**Consignes:**
1/ Répondez aux questions suivantes à partir de l'article sur Kilian Jornet :
(a) À quel hebdomadaire britannique Kilian Jornet a-t-il accordé l'interview ?
(b) Qui signe le long papier où le Catalan s'est confié ?
(c) Combien de followers Kilian Jornet compte-t-il aujourd'hui sur Instagram ?
2/ Recopiez fidèlement l'article sur Kilian Jornet, depuis « Dans une longue » jusqu'à « de followers aujourd’hui. » inclus.

Kilian Jornet - Photo © J. Saragossa

Dans une longue interview donnée à l’hebdomadaire britannique « The Observer », la star du trail, Kilian Jornet, évoque sa nécessaire présence sur les réseaux sociaux et le fait d’être devenu un influenceur, au-delà d’un sportif de haut niveau. À l’heure où les meilleurs traileurs ont encore du mal à vivre uniquement de leur sport, cette réflexion interroge.

« Avant, c’était facile. Tu t’entraînais bien, tu étais performant, tu avais un sponsor. C’était basé sur la performance. Maintenant, la performance est toujours importante, mais tu dois aussi être…un influenceur« . C’est en ces termes que le Catalan s’est confié dans le long papier d’Alex Moshakis. Communiquer est désormais une part importante du métier de Kilian Jornet, plus que jamais, à l’ère des réseaux sociaux et particulièrement d’Instagram, plateforme où il dénombre 1 million de followers aujourd’hui.

Vivre du trail : mission impossible ?

**Données extraites:**
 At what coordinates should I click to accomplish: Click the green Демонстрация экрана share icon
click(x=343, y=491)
...
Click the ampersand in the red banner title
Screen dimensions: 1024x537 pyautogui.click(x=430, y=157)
---
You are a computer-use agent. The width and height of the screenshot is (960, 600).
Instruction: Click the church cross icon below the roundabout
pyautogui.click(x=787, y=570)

**Réponses:**
1/
(a) À « The Observer ».
(b) Alex Moshakis.
(c) 1 million.

2/
Dans une longue interview donnée à l’hebdomadaire britannique « The Observer », la star du trail, Kilian Jornet, évoque sa nécessaire présence sur les réseaux sociaux et le fait d’être devenu un influenceur, au-delà d’un sportif de haut niveau. À l’heure où les meilleurs traileurs ont encore du mal à vivre uniquement de leur sport, cette réflexion interroge.

« Avant, c’était facile. Tu t’entraînais bien, tu étais performant, tu avais un sponsor. C’était basé sur la performance. Maintenant, la performance est toujours importante, mais tu dois aussi être…un influenceur« . C’est en ces termes que le Catalan s’est confié dans le long papier d’Alex Moshakis. Communiquer est désormais une part importante du métier de Kilian Jornet, plus que jamais, à l’ère des réseaux sociaux et particulièrement d’Instagram, plateforme où il dénombre 1 million de followers aujourd’hui.